Dataset extract:
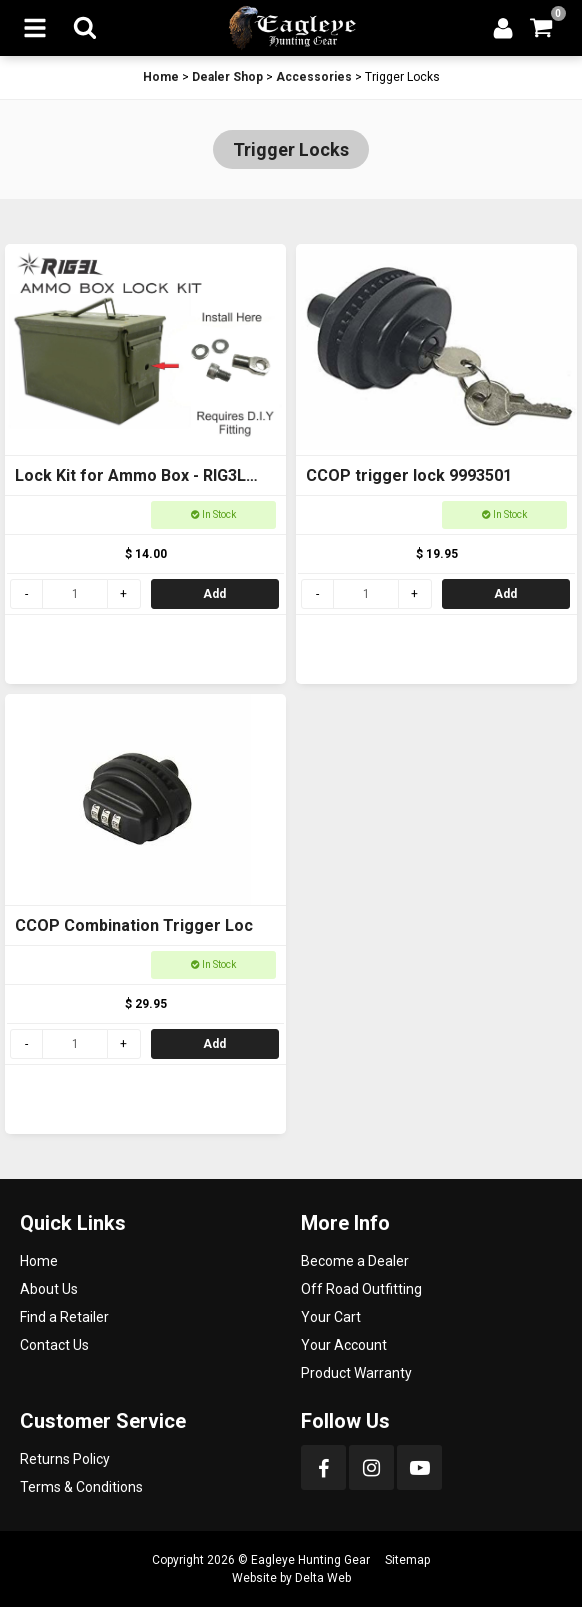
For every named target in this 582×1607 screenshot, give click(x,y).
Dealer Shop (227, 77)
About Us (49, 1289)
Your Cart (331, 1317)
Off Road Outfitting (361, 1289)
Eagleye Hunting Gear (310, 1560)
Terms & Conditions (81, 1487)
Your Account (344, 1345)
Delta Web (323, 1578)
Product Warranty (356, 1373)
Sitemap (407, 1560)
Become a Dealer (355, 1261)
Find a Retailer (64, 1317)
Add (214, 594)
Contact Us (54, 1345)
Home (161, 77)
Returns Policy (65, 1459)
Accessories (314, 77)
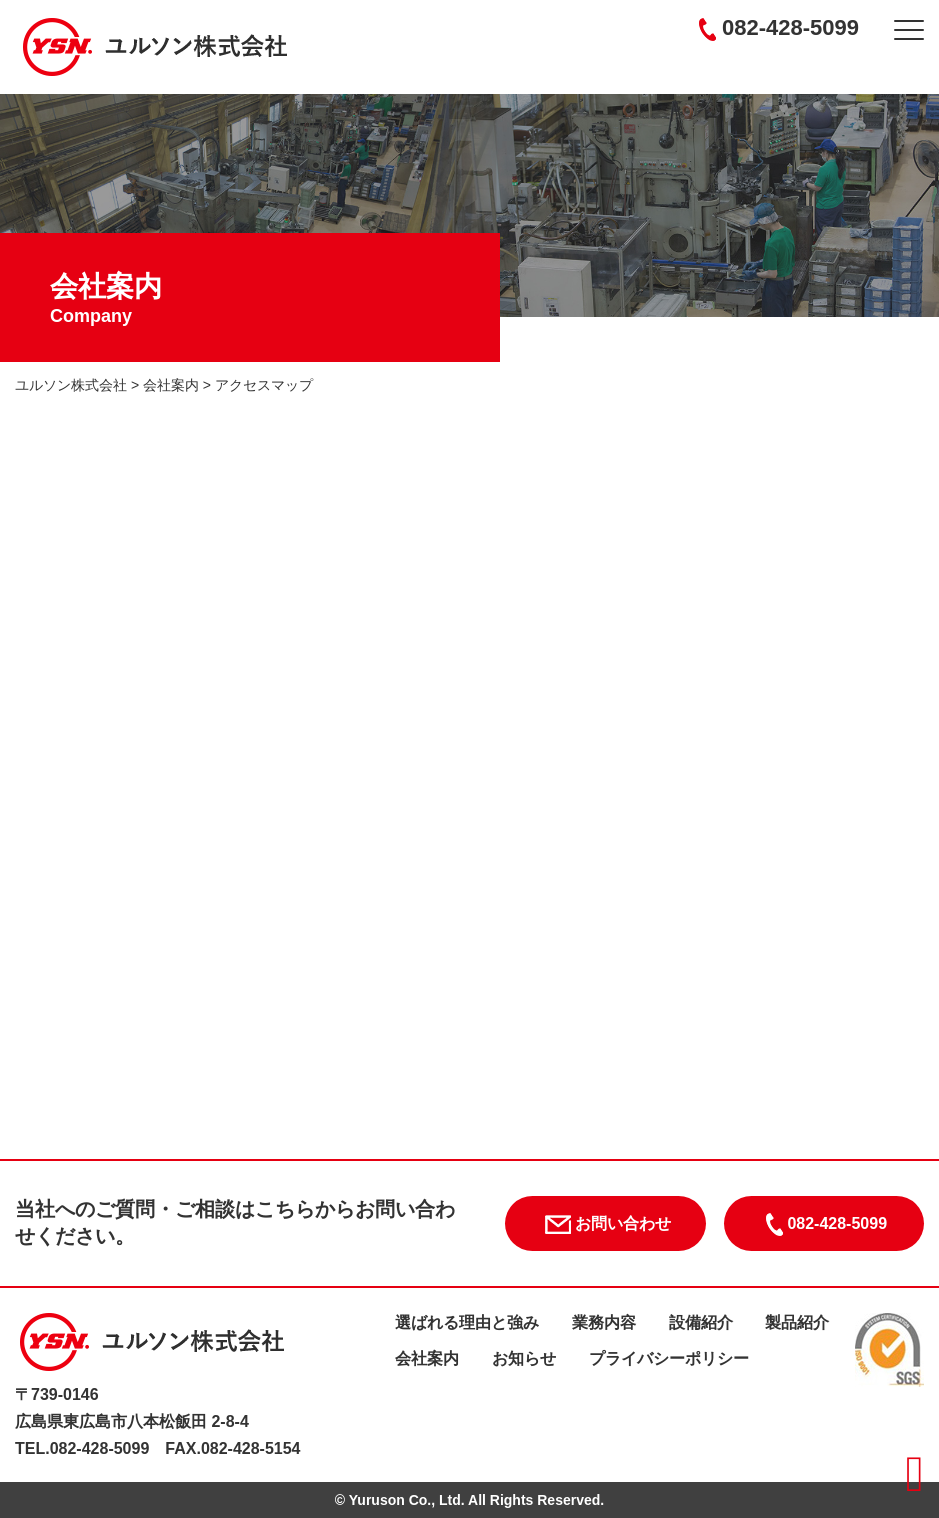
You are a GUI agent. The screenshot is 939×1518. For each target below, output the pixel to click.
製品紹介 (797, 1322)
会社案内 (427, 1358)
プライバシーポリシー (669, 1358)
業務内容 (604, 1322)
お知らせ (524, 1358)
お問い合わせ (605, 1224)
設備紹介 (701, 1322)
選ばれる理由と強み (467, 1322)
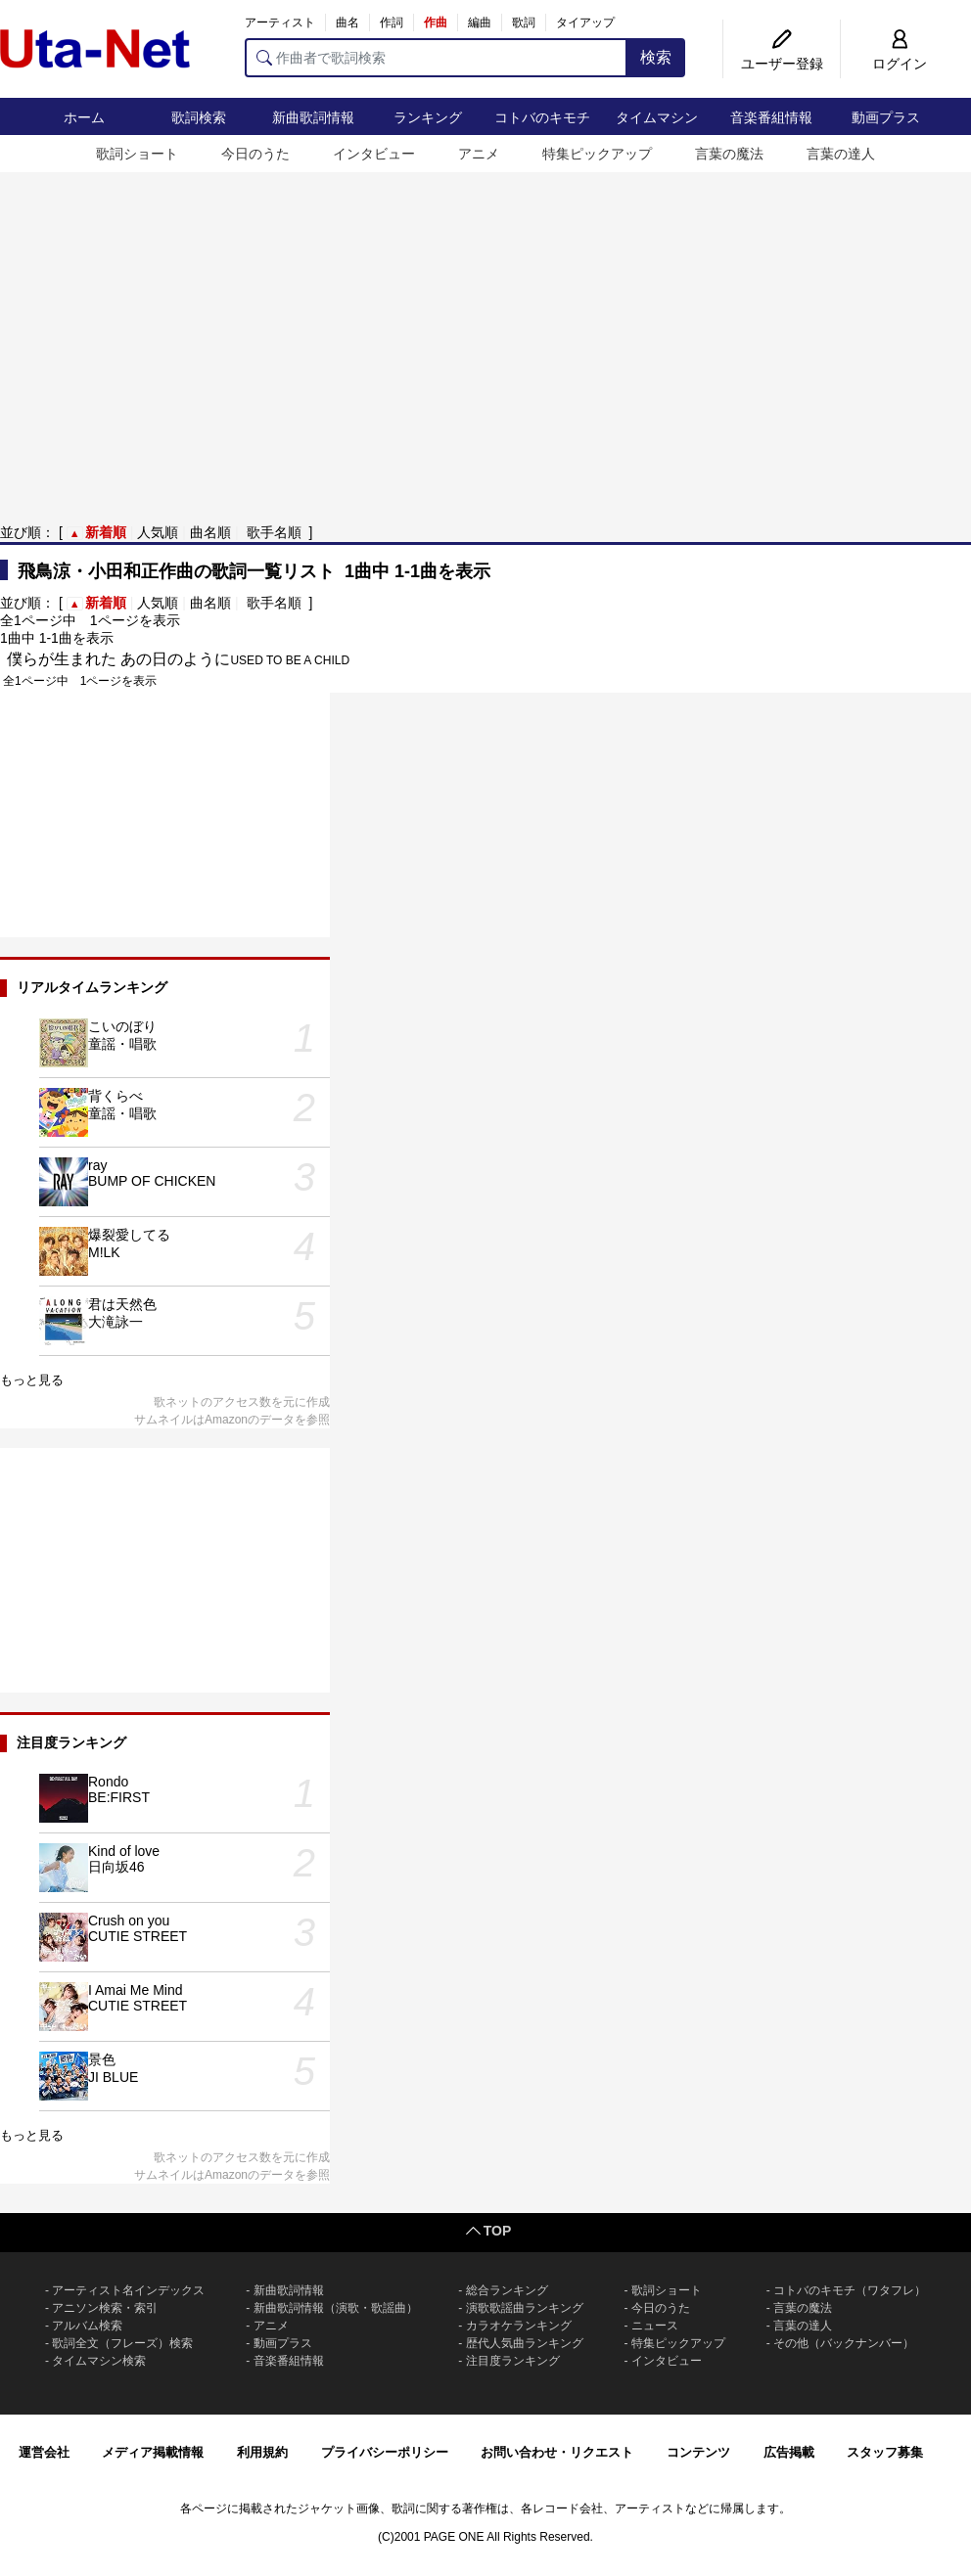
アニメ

What you have to do: Copy out all the items above again, changing every "Dealer" to "Reseller" and keeping everything else the same. Leave the pictures out.

Reply to the exercise:
For every named target in this 582×1607 screenshot, give click(x,y).
Reseller Shop (227, 77)
About Us (49, 1289)
Your Cart (331, 1317)
Off Road Outfitting (361, 1289)
Eagleye Hunting Gear (310, 1560)
Terms & Conditions (81, 1487)
Your Account (344, 1345)
Delta Web (323, 1578)
Product Warranty (356, 1373)
Sitemap (407, 1560)
Become a Reseller (355, 1261)
Find a Retailer (64, 1317)
Add (214, 594)
Contact Us (54, 1345)
Home (161, 77)
Returns Policy (65, 1459)
Accessories (314, 77)
You are a GUI agent. The screenshot is 939×1518. For each target below, output the pixel to click.
製品紹介 (797, 1322)
会社案内 (427, 1358)
プライバシーポリシー (669, 1358)
業務内容 (604, 1322)
お知らせ (524, 1358)
お問い合わせ (605, 1224)
設備紹介 (701, 1322)
選ばれる理由と強み (467, 1322)
アニメ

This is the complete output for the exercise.